__Quoted passage__:
━━━━

- May 22
- 2 min read
Updated: Jun 19

Today I am one week into my treatment plan. There are 7 zaps down, 30 to go.
I feel strong and calm still. No side effects yet from the chemo meds.
I am working on healing my spirit as I heal my cancer.
I feel enormous resistance to this modality of eating poison to kill the tumor.
But then I’m reminded how many years I regularly drank poison (booze) to kill my own pains…and I don’t know yet what the lesson is, but there’s something there.
I want to let go of whatever does not belong in my body now, cancer, fear, anger, sadness, resentment. All of it. Let it go.
I keep cracking weird jokes in my own head. A dark sense of humor has grown from this diagnosis.
I’m 171 lbs today.
I haven’t started exercising very solidly yet (I’m so tiiiiired) but I will soon. Yoga and walking. Cold plunges hopefully. Swimming, I dream of it. Running! Hah, I wish.
I want more than anything to grow stronger from this. More loving. More patient. Less judgemental. We truly never know what other people are carrying. Tread lightly. Tread lightly. Be kind.
I keep thinking maybe this is like the final phase of my Warrior training. These are hard times we are living in, and they require great strength from all of us. Let this dark tunnel make me stronger, less afraid, more graceful, more giving.
I am quiet, with myself, often, now.

━━━━

__Entries provided__:
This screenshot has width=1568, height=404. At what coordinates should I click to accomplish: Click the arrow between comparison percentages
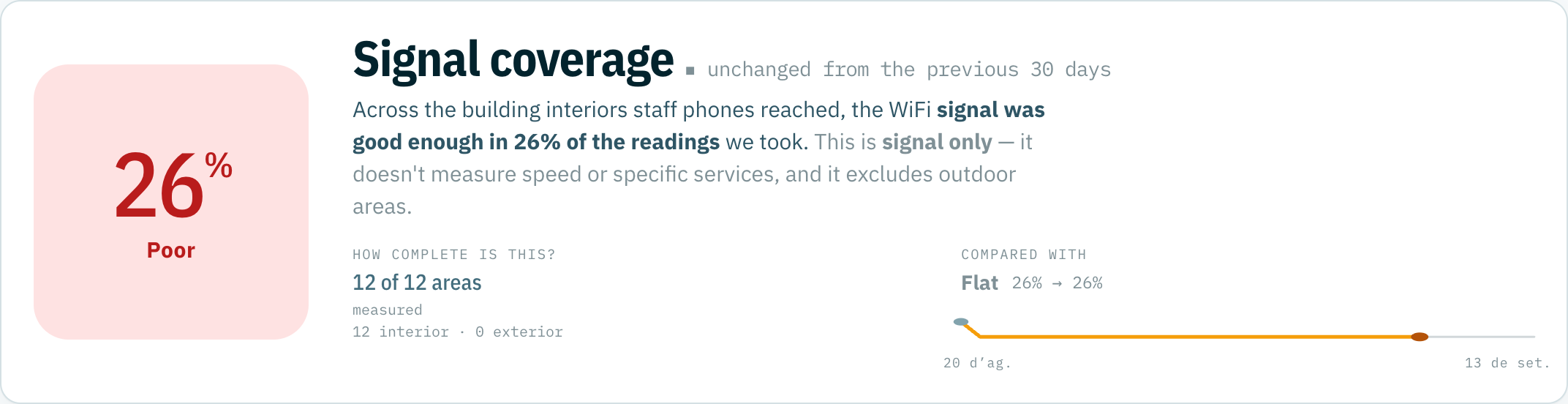click(x=1057, y=284)

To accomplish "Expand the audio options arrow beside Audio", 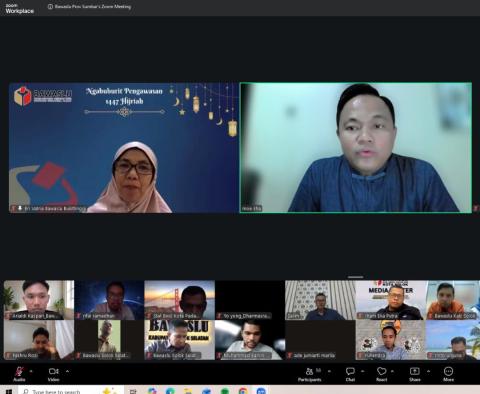I will (31, 371).
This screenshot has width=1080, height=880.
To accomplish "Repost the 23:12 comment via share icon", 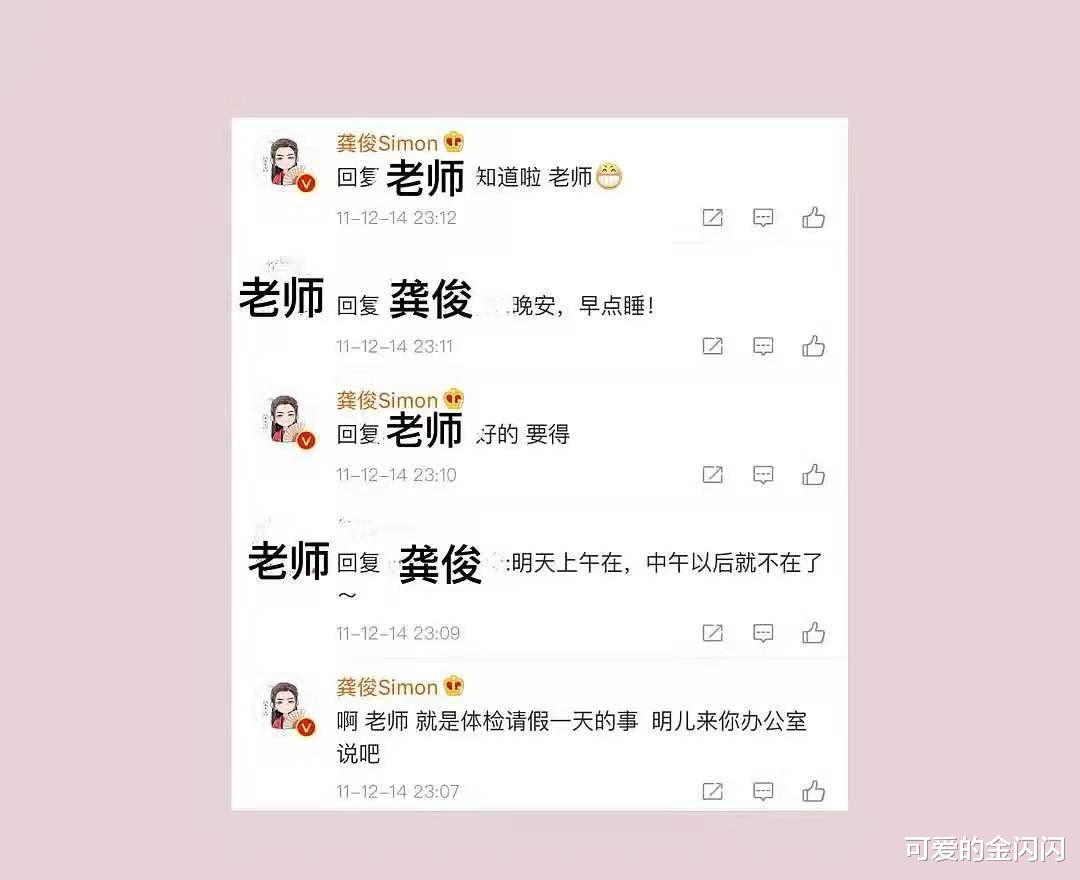I will 712,218.

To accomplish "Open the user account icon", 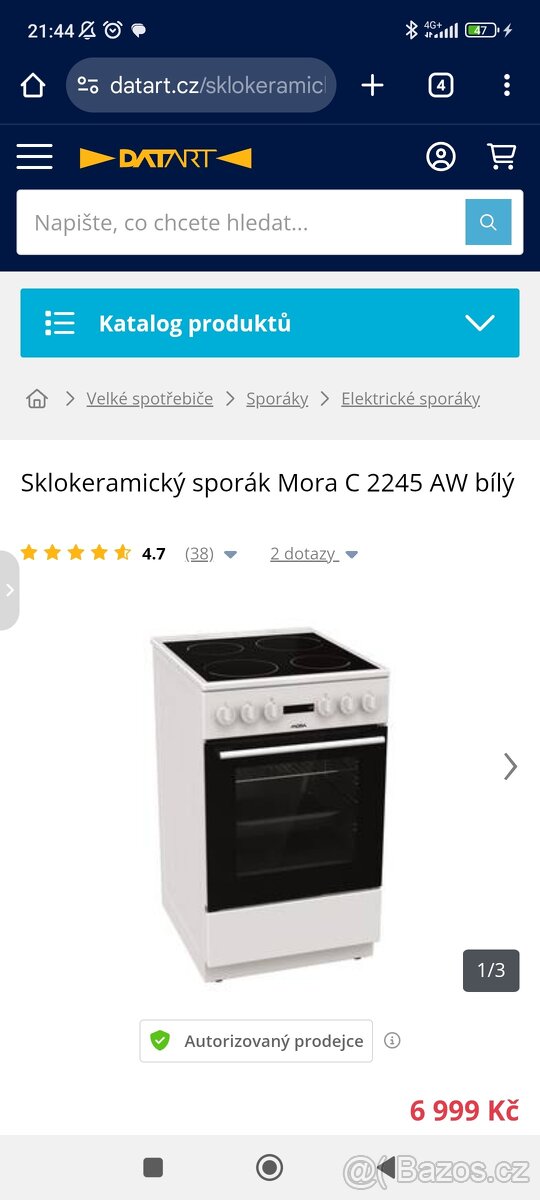I will 441,157.
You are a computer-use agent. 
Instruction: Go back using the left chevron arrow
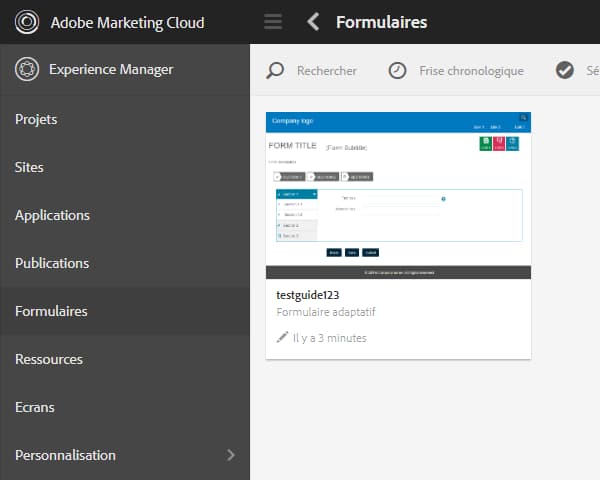coord(314,22)
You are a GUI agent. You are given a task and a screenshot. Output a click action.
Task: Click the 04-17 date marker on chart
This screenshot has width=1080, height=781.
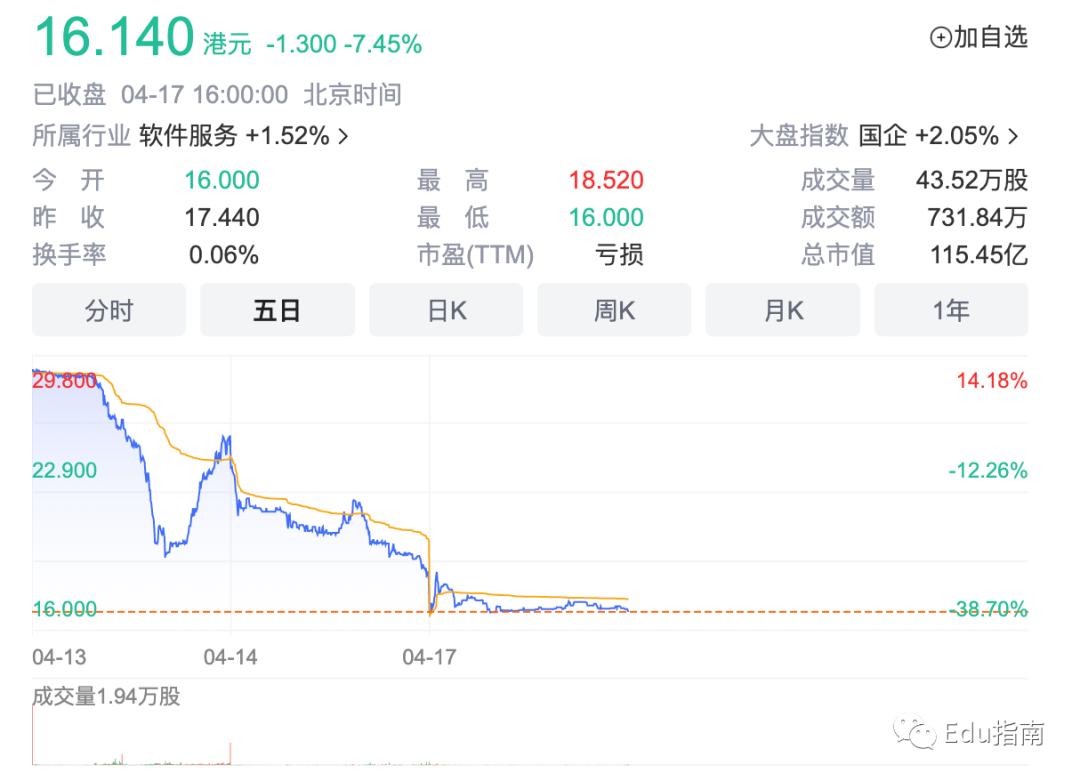[429, 657]
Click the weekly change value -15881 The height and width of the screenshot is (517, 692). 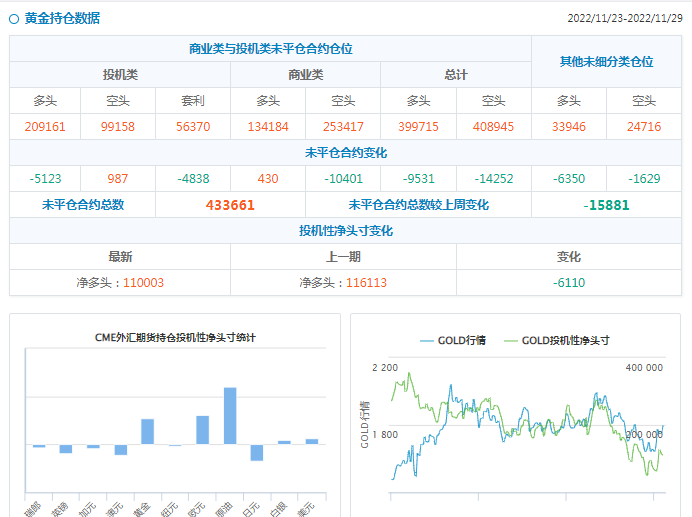[x=606, y=205]
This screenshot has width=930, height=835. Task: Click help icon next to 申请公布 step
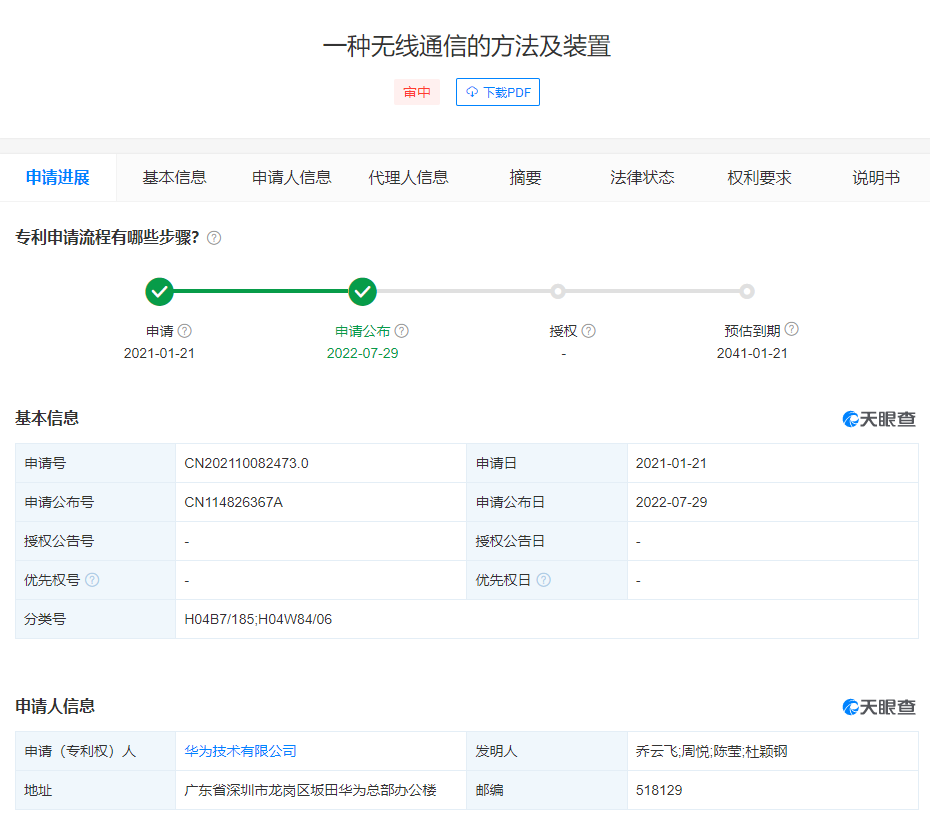click(x=401, y=331)
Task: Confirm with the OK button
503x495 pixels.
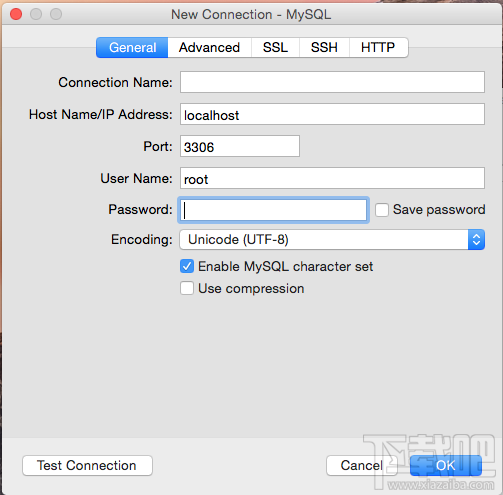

━━━━

__To do__:
a) Name every item the cancer treatment journal entry lists as something the writer wants to let go of.
b) According to the cancer treatment journal entry, how many zaps remain in the treatment plan?
c) Resume the cancer treatment journal entry from its final sentence, keeping its voice.

__Answers to each task__:
a) cancer, fear, anger, sadness, resentment

b) Thirty zaps remain.

c)
I don’t have a lot of space for a lot of things. My heart and body want like a quiet silky cocoon, a warm bath. Hugs. Cuddles. An abundance of care. One of the deepest and most clear lessons from all of this, is that I need to learn to love myself, and care for myself, above all things, no matter what. As a single mom, it has been exceptionally hard to find time for myself, and so I kept letting myself slip to the bottom of the list. My sobriety, yoga, a workout or dinner with a friend - all the things that lift me up, I let them slide until I lost them all
Completely. I knew being a solo parent would be hard, but no one prepared me for the isolation. And I do NOT thrive in isolation. Who knows why…my social life mostly disappeared with my marriage. I’m not here complaining, though, only observing, especially now that I have so much time alone with my body - waiting, watching, praying, breathing.
Noticing the things I desperately miss, now that I am often quiet, and with my mortality on my mind.
I miss gatherings, live music, children, friends. I miss sunshine on my skin. The feeling of being held by the ocean. Eating whatever I want. Drinking wine with dinner. Dancing the night away. Live music. Boarding airplanes bound for adventure. Working. I can’t believe I miss working this much, but I do.
I am here, with myself, quietly growing a new purpose of my own making.
And also, here I am, writing to you. I’m going to make these words my job, for a while, and see what comes. Creativity, blossoming from inside this quiet, solitary cocoon of cancer.